ROE or return on equity is a useful tool to assess how effectively a company can generate returns on the investment it received from its shareholders. In short, ROE shows the profit each dollar generates with respect to its shareholder investments.

Check out our latest analysis for Global Health

How To Calculate Return On Equity?

Return on equity can be calculated by using the formula:

Return on Equity = Net Profit (from continuing operations) ÷ Shareholders' Equity

So, based on the above formula, the ROE for Global Health is:

17% = ₹4.8b ÷ ₹29b (Based on the trailing twelve months to June 2024).
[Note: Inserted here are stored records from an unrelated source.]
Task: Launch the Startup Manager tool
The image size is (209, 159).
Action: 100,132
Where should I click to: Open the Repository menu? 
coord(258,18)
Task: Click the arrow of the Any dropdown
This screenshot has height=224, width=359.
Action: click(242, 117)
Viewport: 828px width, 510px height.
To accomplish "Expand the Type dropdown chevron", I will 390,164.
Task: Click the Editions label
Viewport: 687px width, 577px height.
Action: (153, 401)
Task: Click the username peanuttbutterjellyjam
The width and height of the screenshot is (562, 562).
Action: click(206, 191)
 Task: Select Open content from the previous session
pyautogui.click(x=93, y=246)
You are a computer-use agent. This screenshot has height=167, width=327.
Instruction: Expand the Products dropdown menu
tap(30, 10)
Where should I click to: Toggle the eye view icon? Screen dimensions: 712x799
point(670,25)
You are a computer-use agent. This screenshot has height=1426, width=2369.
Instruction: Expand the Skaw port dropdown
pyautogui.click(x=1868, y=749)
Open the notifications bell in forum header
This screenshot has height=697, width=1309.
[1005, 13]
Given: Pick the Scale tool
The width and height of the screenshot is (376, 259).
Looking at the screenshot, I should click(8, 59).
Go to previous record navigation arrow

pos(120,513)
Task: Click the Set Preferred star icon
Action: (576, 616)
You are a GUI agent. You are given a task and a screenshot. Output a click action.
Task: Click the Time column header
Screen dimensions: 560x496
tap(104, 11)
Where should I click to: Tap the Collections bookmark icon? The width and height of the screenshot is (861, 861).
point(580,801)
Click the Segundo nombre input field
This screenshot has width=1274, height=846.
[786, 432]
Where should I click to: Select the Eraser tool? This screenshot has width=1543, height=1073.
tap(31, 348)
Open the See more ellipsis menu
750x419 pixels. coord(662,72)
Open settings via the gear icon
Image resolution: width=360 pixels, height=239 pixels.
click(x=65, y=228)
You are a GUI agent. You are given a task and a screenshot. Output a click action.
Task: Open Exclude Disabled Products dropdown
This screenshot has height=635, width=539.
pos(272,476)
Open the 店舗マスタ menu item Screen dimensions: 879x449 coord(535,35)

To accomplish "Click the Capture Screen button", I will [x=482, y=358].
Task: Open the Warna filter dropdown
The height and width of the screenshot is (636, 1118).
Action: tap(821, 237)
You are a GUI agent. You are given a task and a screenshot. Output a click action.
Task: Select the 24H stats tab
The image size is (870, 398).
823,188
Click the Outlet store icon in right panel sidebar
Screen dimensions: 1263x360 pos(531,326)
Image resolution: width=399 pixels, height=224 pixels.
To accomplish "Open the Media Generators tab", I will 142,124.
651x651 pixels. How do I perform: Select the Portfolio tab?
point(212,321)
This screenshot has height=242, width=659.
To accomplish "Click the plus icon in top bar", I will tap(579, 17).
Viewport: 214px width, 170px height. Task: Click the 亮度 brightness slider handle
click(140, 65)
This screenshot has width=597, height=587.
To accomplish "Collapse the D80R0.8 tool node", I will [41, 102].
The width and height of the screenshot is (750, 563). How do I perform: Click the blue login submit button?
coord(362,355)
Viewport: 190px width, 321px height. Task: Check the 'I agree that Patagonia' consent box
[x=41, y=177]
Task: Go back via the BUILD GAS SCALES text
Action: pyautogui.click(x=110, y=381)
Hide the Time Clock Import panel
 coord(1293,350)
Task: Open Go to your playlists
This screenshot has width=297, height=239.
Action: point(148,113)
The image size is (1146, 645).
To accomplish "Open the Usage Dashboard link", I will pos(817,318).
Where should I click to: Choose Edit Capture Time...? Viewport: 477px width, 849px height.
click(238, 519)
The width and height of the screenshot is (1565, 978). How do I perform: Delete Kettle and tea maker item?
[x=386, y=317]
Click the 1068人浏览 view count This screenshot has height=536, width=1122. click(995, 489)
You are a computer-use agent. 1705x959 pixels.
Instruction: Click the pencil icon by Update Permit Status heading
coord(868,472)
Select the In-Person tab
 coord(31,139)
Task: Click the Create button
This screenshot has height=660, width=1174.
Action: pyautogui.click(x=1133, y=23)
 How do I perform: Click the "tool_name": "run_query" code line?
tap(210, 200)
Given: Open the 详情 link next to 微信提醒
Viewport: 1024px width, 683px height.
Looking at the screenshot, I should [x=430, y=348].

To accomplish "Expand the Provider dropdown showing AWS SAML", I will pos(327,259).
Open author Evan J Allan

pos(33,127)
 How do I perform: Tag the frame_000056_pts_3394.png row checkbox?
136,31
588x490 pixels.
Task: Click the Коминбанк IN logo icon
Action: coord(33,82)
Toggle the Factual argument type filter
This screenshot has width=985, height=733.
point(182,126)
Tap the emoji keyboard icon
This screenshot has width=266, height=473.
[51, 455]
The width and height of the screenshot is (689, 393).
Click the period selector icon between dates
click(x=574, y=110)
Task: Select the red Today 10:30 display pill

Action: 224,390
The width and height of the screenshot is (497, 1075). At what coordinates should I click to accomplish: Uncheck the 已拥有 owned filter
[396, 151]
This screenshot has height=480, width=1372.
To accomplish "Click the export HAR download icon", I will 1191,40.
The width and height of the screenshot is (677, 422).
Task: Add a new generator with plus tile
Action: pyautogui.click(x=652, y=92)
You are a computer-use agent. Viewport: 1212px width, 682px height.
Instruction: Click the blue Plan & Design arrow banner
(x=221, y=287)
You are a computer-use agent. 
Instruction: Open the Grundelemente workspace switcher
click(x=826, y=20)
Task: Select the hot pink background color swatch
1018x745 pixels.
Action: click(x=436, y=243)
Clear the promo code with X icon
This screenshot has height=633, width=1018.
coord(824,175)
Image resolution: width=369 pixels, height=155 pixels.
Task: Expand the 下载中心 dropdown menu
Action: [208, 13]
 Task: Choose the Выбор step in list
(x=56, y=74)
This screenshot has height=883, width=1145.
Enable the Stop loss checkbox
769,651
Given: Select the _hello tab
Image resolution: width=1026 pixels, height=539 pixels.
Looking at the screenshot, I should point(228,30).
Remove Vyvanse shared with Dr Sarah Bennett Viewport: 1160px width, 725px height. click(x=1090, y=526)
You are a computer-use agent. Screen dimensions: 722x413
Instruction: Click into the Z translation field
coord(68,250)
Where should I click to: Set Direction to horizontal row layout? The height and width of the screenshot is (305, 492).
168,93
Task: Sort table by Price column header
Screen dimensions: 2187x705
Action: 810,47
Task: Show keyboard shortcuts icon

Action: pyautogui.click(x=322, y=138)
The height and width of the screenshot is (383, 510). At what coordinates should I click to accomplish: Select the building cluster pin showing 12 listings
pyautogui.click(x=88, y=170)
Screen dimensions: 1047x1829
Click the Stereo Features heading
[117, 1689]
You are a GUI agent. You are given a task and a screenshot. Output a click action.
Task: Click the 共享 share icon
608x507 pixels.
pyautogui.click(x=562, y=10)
The 'return' is the profit over the last twelve months. So, this means that for every ₹1 of its shareholder's investments, the company generates a profit of ₹0.17.

What Is The Relationship Between ROE And Earnings Growth?

We have already established that ROE serves as an efficient profit-generating gauge for a company's future earnings. Based on how much of its profits the company chooses to reinvest or "retain", we are then able to evaluate a company's future ability to generate profits. Generally speaking, other things being equal, firms with a high return on equity and profit retention, have a higher growth rate than firms that don’t share these attributes.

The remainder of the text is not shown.